If a suitable host is found to run the job, but there is no chunk available with the same characteristics, LSF creates a new chunk.

Resources reserved for any member of the chunk are reserved at the time the chunk is dispatched and held until the whole chunk finishes running. Other jobs requiring the same resources are not dispatched until the chunk job is done.

WAIT status

When sbatchd receives a chunk job, it does not start all member jobs at once. A chunk job occupies a single job slot. Even if other slots are available, the chunk job members must run one at a time in the job slot they occupy. The remaining jobs in the chunk that are waiting to run are displayed as WAIT by bjobs. Any jobs in WAIT status are included in the count of pending jobs by bqueues and busers. The bhosts command shows the single job slot occupied by the entire chunk job in the number of jobs shown in the NJOBS column.

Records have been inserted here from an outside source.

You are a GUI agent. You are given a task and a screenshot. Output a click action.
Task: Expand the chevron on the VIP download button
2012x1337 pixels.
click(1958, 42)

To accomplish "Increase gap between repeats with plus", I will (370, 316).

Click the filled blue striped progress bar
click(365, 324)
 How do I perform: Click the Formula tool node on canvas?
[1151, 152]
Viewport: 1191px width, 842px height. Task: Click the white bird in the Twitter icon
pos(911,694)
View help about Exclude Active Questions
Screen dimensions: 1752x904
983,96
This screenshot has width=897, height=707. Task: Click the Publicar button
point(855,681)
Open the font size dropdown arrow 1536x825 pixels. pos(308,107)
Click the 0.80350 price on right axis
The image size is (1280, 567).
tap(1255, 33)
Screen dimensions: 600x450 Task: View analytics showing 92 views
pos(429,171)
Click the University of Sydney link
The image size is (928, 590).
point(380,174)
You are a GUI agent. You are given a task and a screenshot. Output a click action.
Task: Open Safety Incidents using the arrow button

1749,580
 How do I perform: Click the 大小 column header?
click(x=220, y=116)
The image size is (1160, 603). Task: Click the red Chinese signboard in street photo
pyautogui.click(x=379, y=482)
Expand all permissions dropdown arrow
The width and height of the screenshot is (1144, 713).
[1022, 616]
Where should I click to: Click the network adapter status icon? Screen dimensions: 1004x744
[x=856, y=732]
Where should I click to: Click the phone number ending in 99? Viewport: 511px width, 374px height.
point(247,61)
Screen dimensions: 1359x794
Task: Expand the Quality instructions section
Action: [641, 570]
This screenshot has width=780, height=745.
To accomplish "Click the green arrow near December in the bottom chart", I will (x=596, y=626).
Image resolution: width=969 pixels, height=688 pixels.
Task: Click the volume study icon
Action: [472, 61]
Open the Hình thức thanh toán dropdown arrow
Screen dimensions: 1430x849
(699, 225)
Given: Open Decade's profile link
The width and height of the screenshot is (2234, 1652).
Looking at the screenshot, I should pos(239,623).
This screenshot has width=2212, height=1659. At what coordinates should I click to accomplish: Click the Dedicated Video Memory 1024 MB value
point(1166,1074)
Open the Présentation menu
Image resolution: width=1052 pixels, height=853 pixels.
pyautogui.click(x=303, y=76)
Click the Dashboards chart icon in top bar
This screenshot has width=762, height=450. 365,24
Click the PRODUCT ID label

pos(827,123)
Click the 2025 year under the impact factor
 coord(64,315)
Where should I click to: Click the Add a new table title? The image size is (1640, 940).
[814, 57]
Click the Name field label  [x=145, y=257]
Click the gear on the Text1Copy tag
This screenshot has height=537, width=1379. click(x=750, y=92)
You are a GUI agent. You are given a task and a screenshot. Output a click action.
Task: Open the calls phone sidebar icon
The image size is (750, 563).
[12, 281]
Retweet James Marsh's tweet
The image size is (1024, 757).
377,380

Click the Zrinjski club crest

The bhist -l command shows jobs in WAIT status as Waiting ...

The bjobs -l command does not display a WAIT reason in the list of pending jobs.

Control chunk jobs

Job controls affect the state of the members of a chunk job. You can perform the following actions on jobs in a chunk job:

Action (Command)

Job State

Effect on Job (State)

Suspend (bstop)

PEND

Removed from chunk (PSUSP)

RUN

All jobs in the chunk are suspended (NRUN -1, NSUSP +1)

USUSP

No change

WAIT

Removed from chunk (PSUSP)

Kill (bkill)

PEND

Removed from chunk (NJOBS -1, PEND -1)

RUN

Job finishes, next job in the chunk starts if one exists (NJOBS -1, PEND -1)

USUSP

Job finishes, next job in the chunk starts if one exists (NJOBS -1, PEND -1, SUSP -1, RUN +1)

WAIT

Job finishes (NJOBS-1, PEND -1)

Resume (bresume)

USUSP

Entire chunk is resumed (RUN +1, USUSP -1)

Migrate (bmig)

WAIT

Removed from chunk

Switch queue (bswitch)

RUN

Job is removed from the chunk and switched; all other WAIT jobs are requeued to PEND

WAIT

Only the WAIT job is removed from the chunk and switched, and requeued to PEND

Checkpoint (bchkpnt)

RUN

Job is checkpointed normally

Modify (bmod)

PEND

Removed from the chunk to be scheduled later

Migrating jobs with bmig changes the dispatch sequence of the chunk job members. They are not redispatched in the order they were originally submitted.

Rerunnable chunk jobs

If the execution host becomes unavailable, rerunnable chunk job members are removed from the queue and dispatched to a different execution host.

Checkpoint chunk jobs

Only running chunk jobs can be checkpointed. If bchkpnt -k is used, the job is also killed after the checkpoint file has been created. If chunk job in WAIT state is checkpointed, mbatchd rejects the checkpoint request.

Fairshare policies and chunk jobs

Fairshare queues can use job chunking. Jobs are accumulated in the chunk job so that priority is assigned to jobs correctly according to the fairshare policy that applies to each user. Jobs belonging to other users are dispatched in other chunks.

TERMINATE_WHEN job control action

If the TERMINATE_WHEN job control action is applied to a chunk job, sbatchd kills the chunk job element that is running and puts the rest of the waiting elements into pending state to be rescheduled later.